**Input data:**
╔══

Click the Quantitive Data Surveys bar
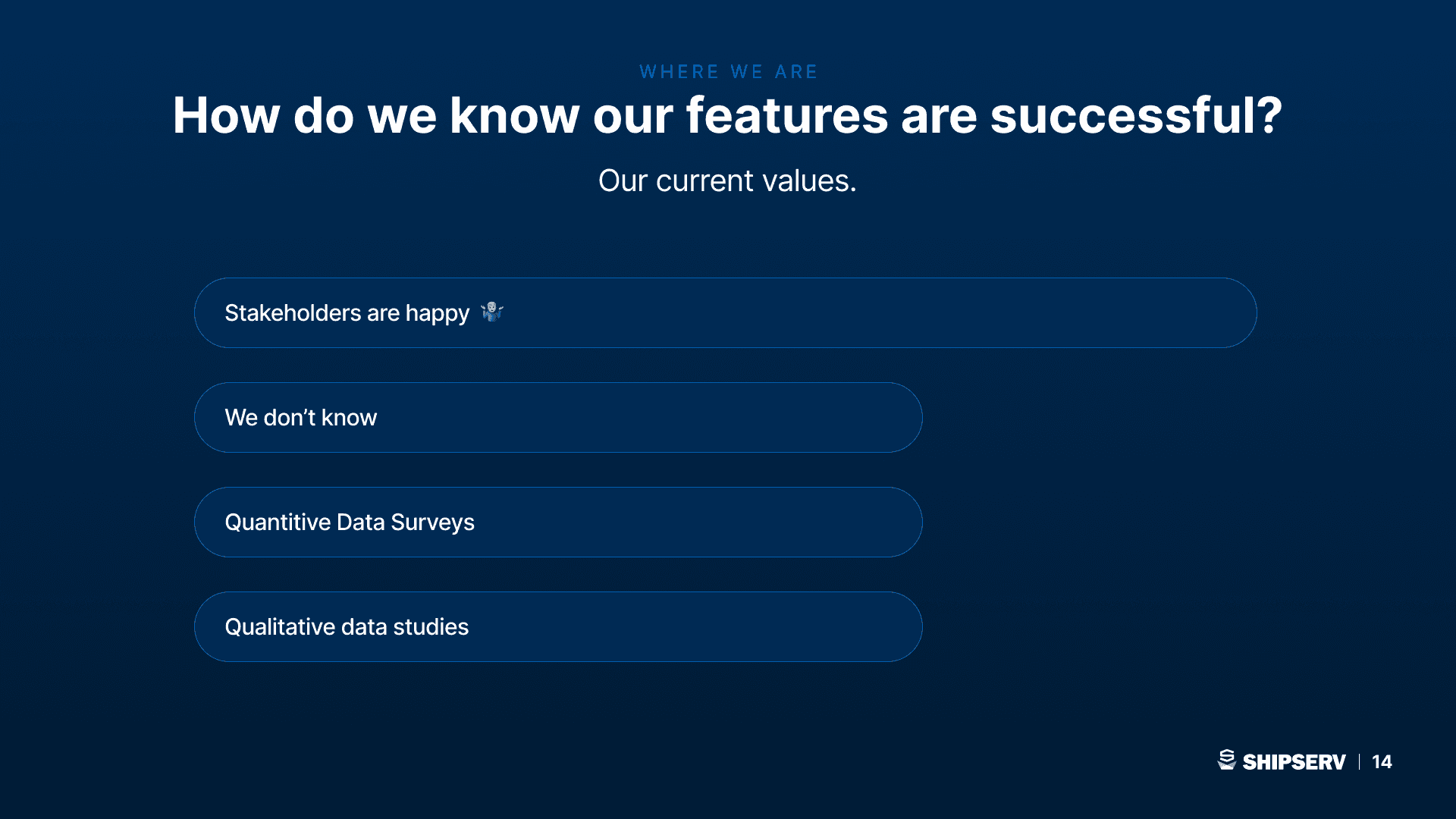This screenshot has width=1456, height=819. pyautogui.click(x=558, y=522)
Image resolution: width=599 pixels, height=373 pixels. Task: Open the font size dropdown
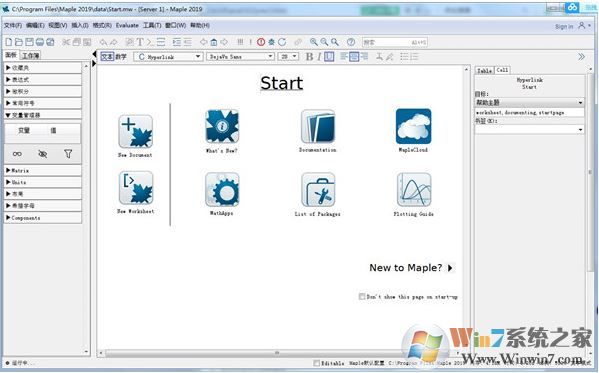[288, 57]
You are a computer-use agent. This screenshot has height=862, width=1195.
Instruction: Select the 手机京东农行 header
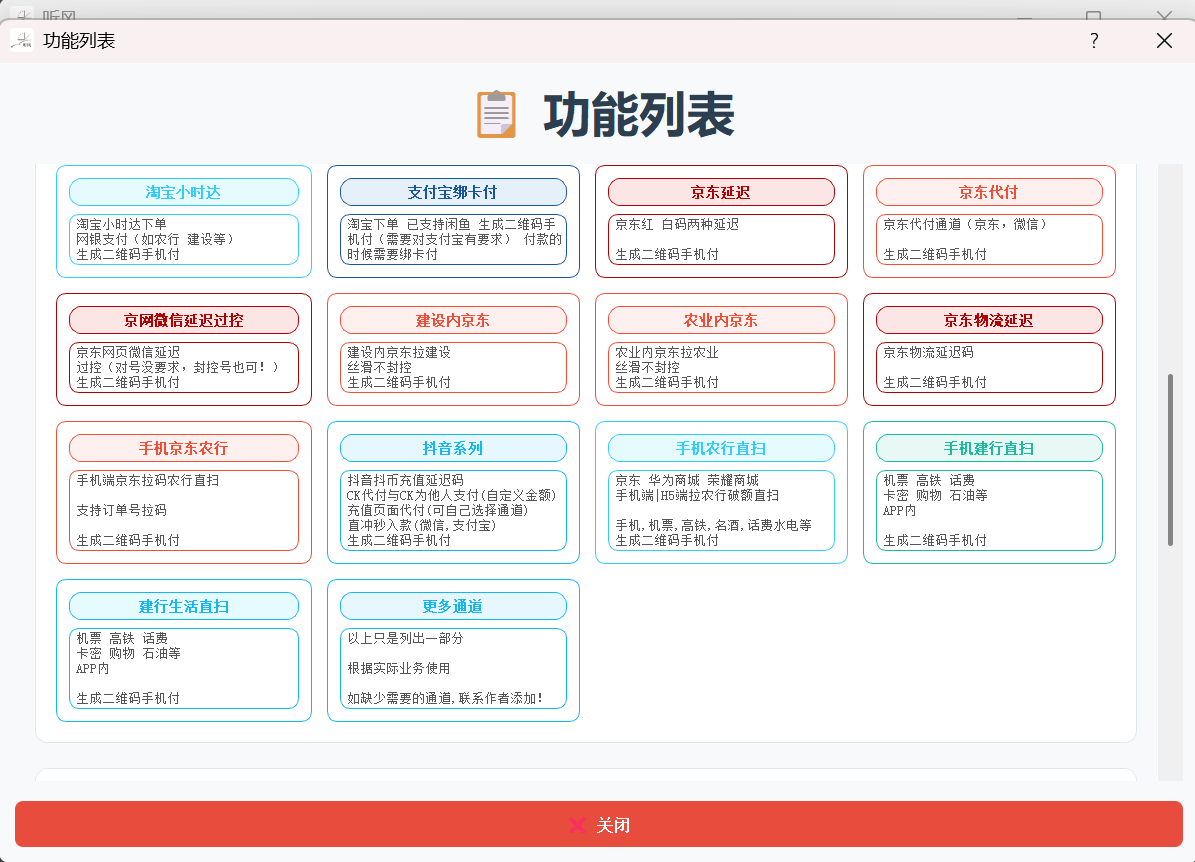point(183,448)
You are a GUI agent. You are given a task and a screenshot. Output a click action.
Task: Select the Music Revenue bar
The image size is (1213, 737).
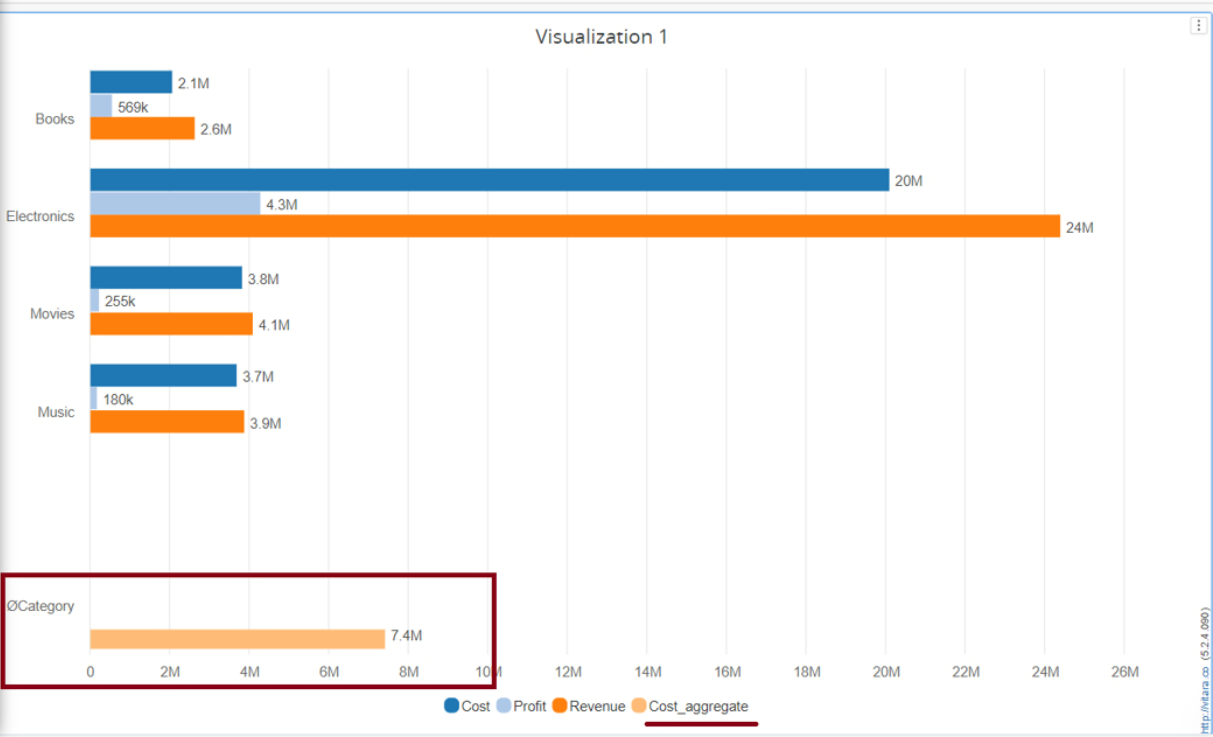[167, 422]
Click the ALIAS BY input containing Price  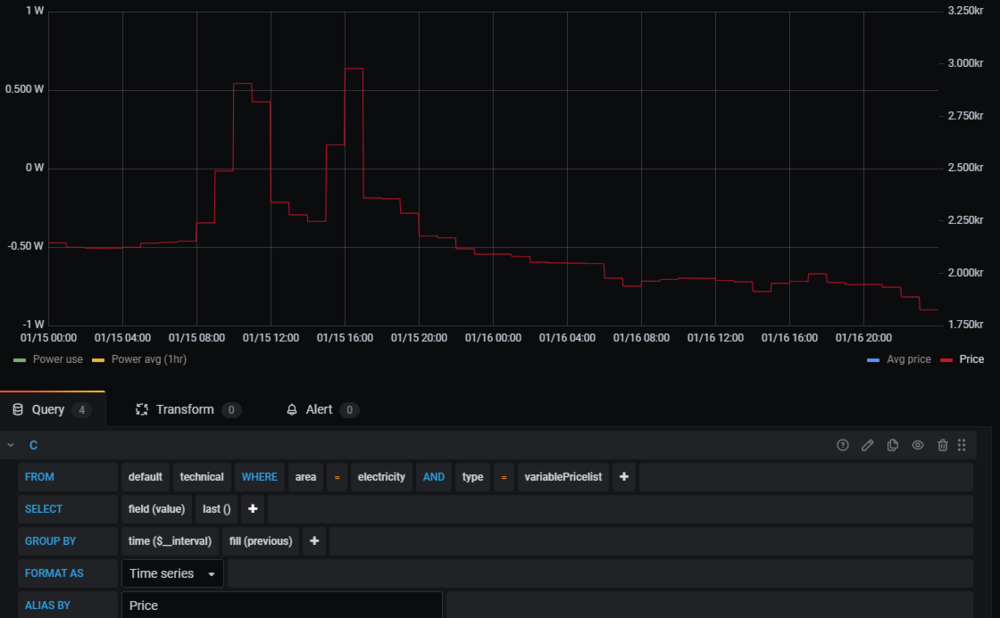click(281, 605)
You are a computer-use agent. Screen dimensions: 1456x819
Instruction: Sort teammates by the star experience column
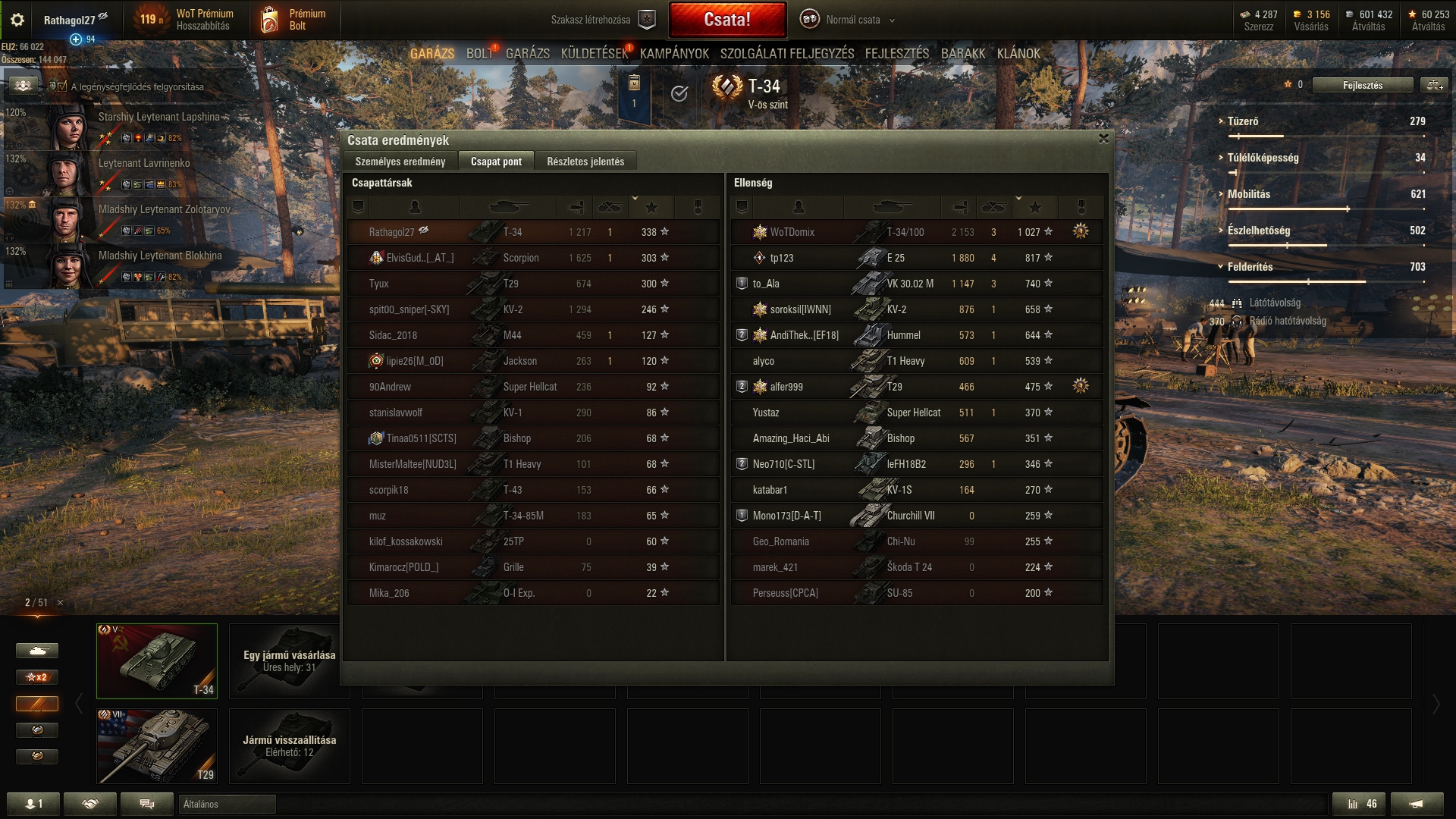651,207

╚══

**Exercise aim:**
From the line containing "Instruction: Sort teammates" to the last line of the entries, copy every line exactly, including both ends, and leave out the pictures.

**Solution for this problem:**
Instruction: Sort teammates by the star experience column
651,207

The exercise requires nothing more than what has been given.